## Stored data

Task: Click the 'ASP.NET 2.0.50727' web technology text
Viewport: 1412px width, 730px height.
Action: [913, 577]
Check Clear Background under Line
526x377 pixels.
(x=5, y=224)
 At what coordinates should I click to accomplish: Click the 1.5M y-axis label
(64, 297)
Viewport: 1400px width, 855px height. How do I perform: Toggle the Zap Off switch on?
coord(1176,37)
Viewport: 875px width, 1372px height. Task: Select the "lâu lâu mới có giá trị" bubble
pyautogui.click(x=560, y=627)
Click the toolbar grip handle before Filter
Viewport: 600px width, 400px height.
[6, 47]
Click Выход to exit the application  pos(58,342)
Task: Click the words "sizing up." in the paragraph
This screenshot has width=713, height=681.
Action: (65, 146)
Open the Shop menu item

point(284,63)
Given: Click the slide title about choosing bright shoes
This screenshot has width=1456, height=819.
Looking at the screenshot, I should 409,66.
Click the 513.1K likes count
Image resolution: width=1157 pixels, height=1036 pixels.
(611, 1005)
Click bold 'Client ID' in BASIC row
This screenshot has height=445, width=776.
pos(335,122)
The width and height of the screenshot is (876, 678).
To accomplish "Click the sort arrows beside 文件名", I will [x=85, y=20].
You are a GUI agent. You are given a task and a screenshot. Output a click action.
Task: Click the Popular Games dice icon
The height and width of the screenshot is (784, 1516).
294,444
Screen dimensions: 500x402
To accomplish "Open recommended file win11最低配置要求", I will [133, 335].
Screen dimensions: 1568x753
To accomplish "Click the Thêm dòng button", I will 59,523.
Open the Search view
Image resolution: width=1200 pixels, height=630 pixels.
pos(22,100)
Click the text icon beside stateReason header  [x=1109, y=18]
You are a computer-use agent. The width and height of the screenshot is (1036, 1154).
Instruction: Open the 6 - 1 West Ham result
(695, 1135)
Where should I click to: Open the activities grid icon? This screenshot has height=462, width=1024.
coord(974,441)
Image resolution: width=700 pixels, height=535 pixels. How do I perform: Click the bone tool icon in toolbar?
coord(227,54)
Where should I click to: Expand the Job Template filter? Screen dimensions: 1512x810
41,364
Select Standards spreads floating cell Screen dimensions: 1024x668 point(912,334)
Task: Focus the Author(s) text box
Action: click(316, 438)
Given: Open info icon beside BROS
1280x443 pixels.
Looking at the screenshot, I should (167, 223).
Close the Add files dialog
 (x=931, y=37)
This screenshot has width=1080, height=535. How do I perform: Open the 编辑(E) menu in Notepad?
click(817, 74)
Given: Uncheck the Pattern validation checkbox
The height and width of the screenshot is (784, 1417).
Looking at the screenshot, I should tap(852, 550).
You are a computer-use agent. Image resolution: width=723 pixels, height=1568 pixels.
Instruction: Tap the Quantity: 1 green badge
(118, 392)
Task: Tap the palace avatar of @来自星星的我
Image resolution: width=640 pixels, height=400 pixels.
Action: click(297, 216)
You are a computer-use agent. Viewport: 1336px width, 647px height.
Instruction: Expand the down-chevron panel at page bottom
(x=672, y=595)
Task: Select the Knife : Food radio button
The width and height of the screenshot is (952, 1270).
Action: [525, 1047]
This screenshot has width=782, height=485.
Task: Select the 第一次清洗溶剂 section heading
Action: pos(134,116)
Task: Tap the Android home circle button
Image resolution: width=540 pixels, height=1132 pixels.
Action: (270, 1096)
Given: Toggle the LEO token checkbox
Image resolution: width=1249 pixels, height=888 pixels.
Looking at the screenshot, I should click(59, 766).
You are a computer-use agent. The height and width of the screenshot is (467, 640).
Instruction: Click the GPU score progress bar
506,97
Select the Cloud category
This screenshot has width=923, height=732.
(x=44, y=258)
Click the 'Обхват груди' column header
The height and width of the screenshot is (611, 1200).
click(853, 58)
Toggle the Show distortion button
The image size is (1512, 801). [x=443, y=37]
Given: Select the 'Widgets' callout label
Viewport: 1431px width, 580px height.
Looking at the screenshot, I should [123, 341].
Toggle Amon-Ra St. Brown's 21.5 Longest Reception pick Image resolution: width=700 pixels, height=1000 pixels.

## WHAT TO WORK ON
Search the data above for the string "computer". Report every line where it is found.

## PROBLEM SOLUTION
You are a computer-use agent. The width and height of the screenshot is (1036, 1154).
You are a computer-use agent. Image resolution: width=723 pixels, height=1568 pixels.
You are a computer-use agent. Viewport: 1336px width, 647px height.
You are a computer-use agent. The height and width of the screenshot is (467, 640).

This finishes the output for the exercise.